Project description:BACKGROUND:Bayesian adaptive designs can be more efficient than traditional methods for multi-arm randomised controlled trials. The aim of this work was to demonstrate how Bayesian adaptive designs can be constructed for multi-arm phase III clinical trials and assess potential benefits that these designs offer. METHODS:We constructed several alternative Bayesian adaptive designs for the Collaborative Ankle Support Trial (CAST), which was a randomised controlled trial that compared four treatments for severe ankle sprain. These designs incorporated response adaptive randomisation (RAR), arm dropping, and early stopping for efficacy or futility. We studied the operating characteristics of the Bayesian designs via simulation. We then virtually re-executed the trial by implementing the Bayesian adaptive designs using patient data sampled from the CAST study to demonstrate the practical applicability of the designs. RESULTS:We constructed five Bayesian adaptive designs, each of which had high power and recruited fewer patients on average than the original designs target sample size.
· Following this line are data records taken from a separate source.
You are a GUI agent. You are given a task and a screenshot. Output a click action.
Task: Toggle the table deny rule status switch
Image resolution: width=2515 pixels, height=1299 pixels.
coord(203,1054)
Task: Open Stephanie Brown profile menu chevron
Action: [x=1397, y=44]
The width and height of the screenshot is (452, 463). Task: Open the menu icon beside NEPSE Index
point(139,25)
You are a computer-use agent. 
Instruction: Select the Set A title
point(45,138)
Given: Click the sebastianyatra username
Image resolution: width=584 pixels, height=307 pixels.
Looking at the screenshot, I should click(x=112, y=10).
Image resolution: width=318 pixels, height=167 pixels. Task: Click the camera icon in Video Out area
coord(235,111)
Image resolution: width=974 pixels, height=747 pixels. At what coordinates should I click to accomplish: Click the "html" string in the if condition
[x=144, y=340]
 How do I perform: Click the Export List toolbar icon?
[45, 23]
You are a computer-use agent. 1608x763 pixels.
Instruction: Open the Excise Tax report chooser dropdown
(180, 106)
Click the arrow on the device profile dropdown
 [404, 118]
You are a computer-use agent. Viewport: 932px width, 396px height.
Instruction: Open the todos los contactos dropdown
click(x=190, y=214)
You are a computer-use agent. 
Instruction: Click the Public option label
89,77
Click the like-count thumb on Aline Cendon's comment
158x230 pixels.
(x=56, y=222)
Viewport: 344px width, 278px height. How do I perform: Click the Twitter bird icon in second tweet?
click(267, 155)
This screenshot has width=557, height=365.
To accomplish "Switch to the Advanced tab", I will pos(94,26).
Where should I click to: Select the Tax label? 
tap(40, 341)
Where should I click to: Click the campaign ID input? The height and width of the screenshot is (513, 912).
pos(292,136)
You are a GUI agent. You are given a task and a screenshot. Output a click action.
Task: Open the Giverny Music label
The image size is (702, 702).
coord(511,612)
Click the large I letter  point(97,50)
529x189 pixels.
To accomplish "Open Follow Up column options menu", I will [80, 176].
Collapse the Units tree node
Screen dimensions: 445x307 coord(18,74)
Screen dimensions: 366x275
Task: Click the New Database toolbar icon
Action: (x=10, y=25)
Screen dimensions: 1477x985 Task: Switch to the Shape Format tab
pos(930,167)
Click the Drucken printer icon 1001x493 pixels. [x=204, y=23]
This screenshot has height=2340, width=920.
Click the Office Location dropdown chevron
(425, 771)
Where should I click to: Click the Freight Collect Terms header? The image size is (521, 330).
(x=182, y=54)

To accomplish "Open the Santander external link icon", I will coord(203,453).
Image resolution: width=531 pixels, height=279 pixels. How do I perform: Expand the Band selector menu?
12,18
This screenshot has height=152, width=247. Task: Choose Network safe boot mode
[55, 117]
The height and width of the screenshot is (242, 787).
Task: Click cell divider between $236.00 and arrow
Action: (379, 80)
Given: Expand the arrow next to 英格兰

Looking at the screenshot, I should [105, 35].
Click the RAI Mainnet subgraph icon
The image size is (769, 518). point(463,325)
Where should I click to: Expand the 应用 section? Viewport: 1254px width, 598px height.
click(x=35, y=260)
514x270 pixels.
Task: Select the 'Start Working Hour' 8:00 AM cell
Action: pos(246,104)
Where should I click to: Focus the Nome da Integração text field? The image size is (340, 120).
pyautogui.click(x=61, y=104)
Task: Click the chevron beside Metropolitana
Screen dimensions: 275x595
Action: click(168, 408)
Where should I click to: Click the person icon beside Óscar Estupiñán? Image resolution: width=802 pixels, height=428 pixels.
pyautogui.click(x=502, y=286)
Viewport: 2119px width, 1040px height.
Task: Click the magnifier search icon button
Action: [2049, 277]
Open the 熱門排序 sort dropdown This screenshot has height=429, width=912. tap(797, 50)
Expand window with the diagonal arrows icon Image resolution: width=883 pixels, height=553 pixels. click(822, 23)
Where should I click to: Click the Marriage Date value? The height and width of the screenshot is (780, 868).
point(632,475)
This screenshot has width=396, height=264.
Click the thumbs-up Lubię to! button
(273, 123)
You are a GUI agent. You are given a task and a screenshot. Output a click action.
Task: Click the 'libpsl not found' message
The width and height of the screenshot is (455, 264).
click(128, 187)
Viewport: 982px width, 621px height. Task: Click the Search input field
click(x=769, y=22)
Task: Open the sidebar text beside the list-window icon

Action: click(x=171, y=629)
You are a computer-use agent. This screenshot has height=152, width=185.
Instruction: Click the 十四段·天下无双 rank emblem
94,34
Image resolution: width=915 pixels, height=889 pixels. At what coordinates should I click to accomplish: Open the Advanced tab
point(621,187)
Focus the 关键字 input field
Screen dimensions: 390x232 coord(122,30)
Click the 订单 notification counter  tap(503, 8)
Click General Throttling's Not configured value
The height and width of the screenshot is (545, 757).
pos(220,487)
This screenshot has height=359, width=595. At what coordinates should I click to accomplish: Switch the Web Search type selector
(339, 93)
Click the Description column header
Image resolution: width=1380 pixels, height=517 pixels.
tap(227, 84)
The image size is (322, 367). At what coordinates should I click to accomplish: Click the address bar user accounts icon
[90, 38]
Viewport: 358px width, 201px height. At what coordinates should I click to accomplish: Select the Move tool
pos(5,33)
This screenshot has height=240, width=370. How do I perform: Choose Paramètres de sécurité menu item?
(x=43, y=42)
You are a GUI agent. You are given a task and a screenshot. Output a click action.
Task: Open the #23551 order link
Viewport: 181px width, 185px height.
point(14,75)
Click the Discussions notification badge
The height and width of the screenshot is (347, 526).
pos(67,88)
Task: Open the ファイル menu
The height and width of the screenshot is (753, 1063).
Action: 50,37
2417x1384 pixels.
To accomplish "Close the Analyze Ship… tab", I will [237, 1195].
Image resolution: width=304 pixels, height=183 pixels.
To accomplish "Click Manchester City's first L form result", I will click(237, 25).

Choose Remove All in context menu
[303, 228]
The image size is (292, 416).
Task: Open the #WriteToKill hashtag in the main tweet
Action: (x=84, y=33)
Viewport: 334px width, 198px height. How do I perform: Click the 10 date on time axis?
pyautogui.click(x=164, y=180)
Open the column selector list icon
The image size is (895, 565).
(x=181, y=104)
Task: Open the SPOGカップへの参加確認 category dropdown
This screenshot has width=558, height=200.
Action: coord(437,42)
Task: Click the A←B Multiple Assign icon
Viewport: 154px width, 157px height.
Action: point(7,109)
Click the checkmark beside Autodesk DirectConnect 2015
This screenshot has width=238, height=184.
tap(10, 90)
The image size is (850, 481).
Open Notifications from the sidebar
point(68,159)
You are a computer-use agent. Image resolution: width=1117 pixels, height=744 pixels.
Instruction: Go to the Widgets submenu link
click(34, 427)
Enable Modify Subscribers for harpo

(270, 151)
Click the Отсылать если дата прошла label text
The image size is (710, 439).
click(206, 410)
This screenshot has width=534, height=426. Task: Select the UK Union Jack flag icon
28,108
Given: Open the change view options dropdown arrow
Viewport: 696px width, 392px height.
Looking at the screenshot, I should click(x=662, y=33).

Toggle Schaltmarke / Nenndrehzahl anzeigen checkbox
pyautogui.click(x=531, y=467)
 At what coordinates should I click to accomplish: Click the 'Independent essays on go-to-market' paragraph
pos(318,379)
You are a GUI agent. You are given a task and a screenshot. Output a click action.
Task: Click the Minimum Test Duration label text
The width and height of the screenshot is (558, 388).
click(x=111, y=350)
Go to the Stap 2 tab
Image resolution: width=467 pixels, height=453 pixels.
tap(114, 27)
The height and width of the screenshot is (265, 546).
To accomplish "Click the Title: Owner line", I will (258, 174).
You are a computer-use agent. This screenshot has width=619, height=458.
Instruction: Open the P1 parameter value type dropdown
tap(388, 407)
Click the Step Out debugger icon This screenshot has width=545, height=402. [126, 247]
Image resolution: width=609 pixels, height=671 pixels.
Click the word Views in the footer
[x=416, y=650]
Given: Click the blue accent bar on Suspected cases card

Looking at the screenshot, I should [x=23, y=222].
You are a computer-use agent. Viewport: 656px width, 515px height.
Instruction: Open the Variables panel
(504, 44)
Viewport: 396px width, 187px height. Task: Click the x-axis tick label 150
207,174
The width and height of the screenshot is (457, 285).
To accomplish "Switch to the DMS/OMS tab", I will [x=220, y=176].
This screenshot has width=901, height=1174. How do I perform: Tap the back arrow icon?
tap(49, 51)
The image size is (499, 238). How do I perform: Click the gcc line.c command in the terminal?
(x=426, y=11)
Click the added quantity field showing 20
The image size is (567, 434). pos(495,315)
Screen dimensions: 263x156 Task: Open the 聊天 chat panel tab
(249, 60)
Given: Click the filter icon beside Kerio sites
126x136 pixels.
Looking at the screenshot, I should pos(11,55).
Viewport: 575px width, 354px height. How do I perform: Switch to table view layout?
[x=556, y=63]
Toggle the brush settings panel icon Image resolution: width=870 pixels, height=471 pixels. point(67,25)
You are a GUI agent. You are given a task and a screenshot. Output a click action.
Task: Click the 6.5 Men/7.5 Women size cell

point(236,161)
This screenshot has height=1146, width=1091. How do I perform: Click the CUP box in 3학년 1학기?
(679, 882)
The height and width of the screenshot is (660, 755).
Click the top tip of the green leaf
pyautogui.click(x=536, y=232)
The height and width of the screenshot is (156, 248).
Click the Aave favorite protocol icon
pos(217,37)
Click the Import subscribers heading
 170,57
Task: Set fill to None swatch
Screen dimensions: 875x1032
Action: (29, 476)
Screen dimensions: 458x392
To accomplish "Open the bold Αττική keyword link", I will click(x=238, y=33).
The virtual executions showed that most of the Bayesian designs would have led to trials that declared superiority of one of the interventions over the control. Bayesian adaptive designs with RAR or arm dropping were more likely to allocate patients to better performing arms at each interim analysis. Similar estimates and conclusions were obtained from the Bayesian adaptive designs as from the original trial. CONCLUSIONS:Using CAST as an example, this case study shows how Bayesian adaptive designs can be constructed for phase III multi-arm trials using clinically relevant decision criteria. These designs demonstrated that they can potentially generate earlier results and allocate more patients to better performing arms. We recommend the wider use of Bayesian adaptive approaches in phase III clinical trials. TRIAL REGISTRATION:CAST study registration ISRCTN, ISRCTN37807450. Retrospectively registered on 25 April 2003.